→ **WORK TO BE COMPLETED**
Pictures stay out of the copy. Transcribe exactly, and only, the line with "You are a computer-use" through the last line of the entries below.

(Extracted records)
---*---
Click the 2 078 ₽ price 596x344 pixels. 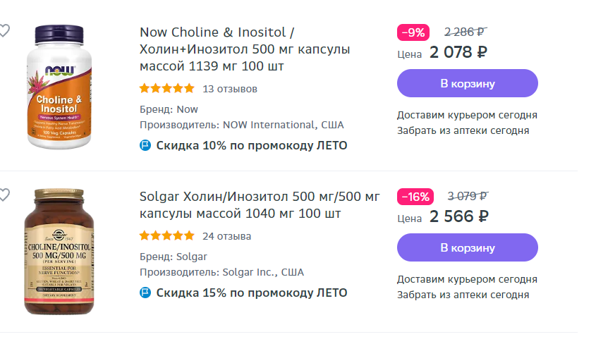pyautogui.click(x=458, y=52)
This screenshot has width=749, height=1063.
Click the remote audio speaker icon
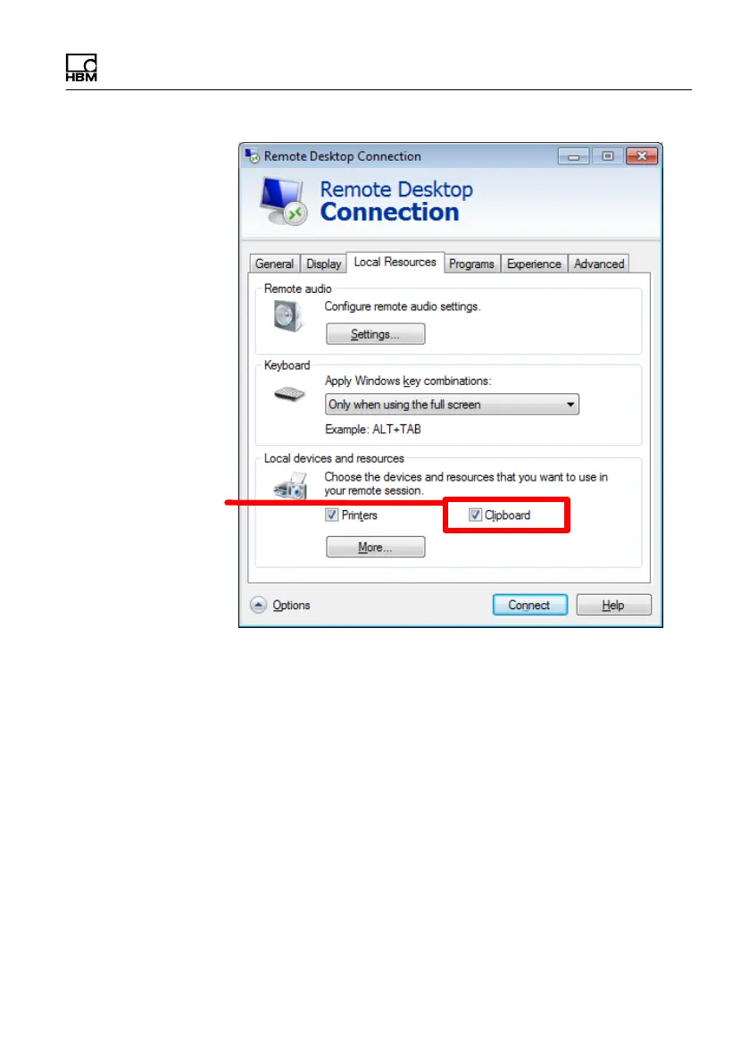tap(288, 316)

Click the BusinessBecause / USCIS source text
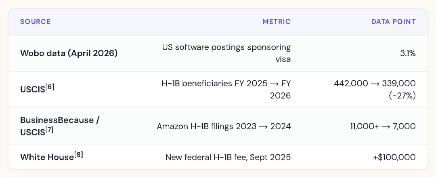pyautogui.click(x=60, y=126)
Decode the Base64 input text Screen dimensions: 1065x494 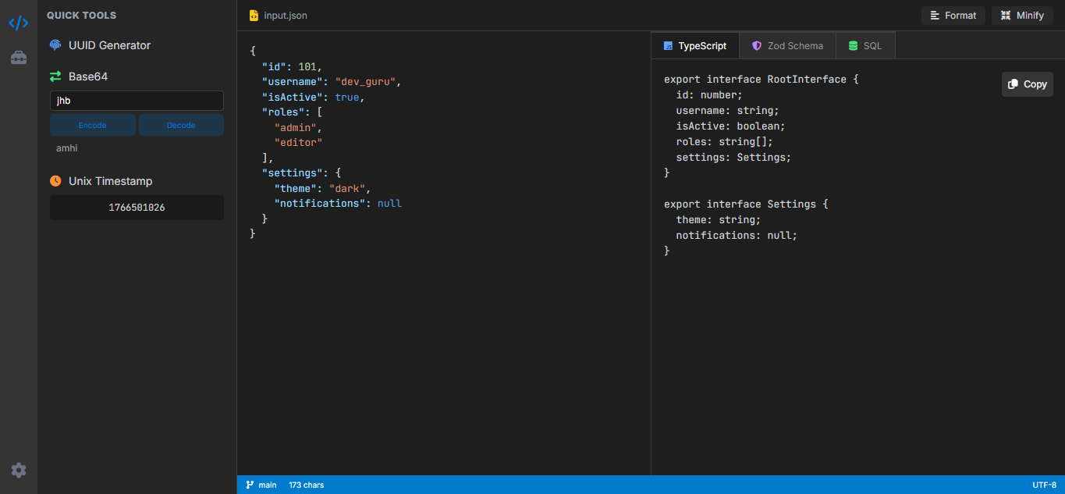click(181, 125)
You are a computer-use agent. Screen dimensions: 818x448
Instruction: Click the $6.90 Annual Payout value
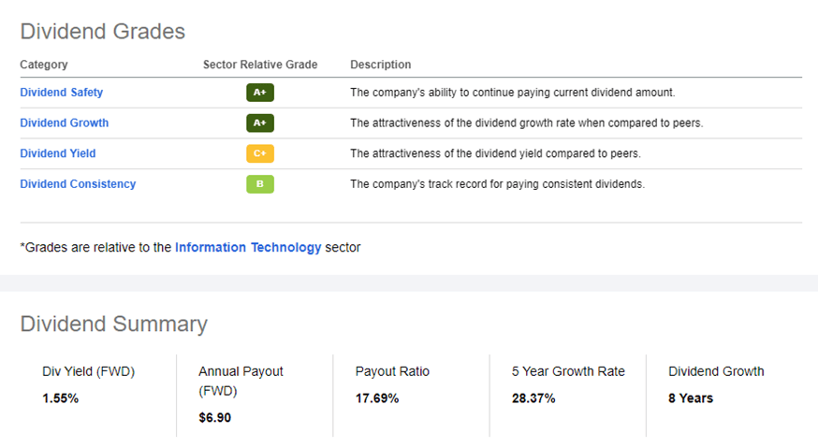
---*---
→ **YOUR RESPONSE**
You are a computer-use agent. Screen dimensions: 818x448
Instruction: Click the $6.90 Annual Payout value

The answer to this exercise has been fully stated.